[Short problem]:
Pick out every row below that contains the string "width" and copy each one. Case counts.

[Provided records]:
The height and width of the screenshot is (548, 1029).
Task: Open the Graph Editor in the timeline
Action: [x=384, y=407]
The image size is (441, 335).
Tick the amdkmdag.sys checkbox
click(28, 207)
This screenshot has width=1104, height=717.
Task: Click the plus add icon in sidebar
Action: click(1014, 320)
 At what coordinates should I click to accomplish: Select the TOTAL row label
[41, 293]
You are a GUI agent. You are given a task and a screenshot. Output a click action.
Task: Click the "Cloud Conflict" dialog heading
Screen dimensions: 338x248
--
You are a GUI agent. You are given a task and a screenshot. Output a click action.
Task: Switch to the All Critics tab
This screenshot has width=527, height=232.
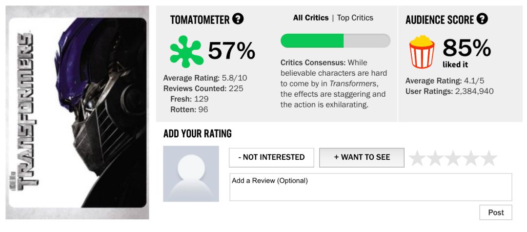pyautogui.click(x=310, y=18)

[Full response]:
The height and width of the screenshot is (548, 1029).
This screenshot has width=1104, height=717.
This screenshot has width=527, height=232.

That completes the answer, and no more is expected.